Decision Report 201204700

  • Case ref:
    201204700
  • Date:
    April 2014
  • Body:
    Greater Glasgow and Clyde NHS Board
  • Sector:
    Health
  • Outcome:
    Some upheld, recommendations
  • Subject:
    admission, discharge & transfer procedures

Summary

Mrs C complained that nursing staff failed to provide support to her daughter (Ms A) after she was discharged from hospital. She said that they had failed to act appropriately in relation to two visits made to the local housing office to try to secure accommodation for Ms A. Mrs C also complained about the handling of her complaints.

To investigate the complaint, we took all relevant documentation into account, including Ms A's clinical notes and the complaints correspondence. We also obtained independent advice from two of our medical advisers.

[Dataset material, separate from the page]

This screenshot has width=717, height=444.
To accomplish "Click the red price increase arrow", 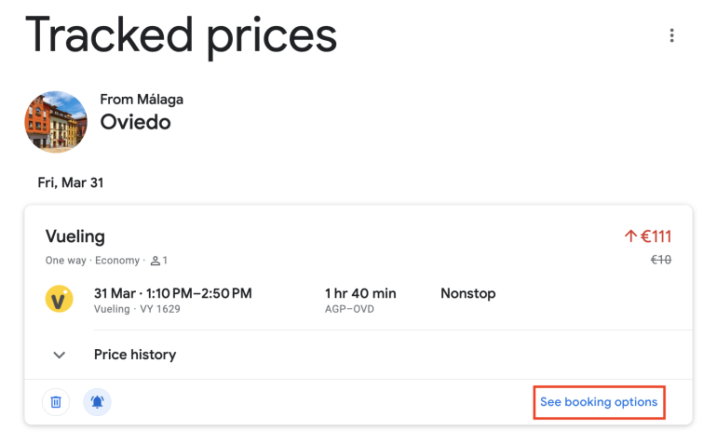I will [630, 236].
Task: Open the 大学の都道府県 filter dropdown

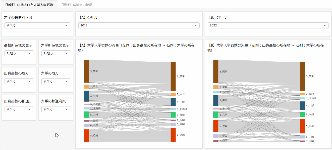Action: click(56, 109)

The investigation showed that there were differing accounts of what happened after the first visit to the housing office, which we could not reconcile. Based on the available evidence and our advisers' comments, we found that Ms A's discharge was planned and that the support provided by the nursing staff was reasonable. We were, however, concerned about a lack of detail in the nursing notes, and made a recommendation about this. We also found that, while the board had provided a reasonable response to the issues Mrs C raised, they failed to respond within the timescale set out in the NHS complaints procedure.

Recommendations

We recommended that the board:

  • ensure that, when nursing staff on the ward record clinical events, they do so in sufficient detail that it is clear to colleagues precisely what occurred, what risks there were (if any), and how matters were dealt with and by whom; and
  • apologise to Mrs C for the delay in responding to her complaint.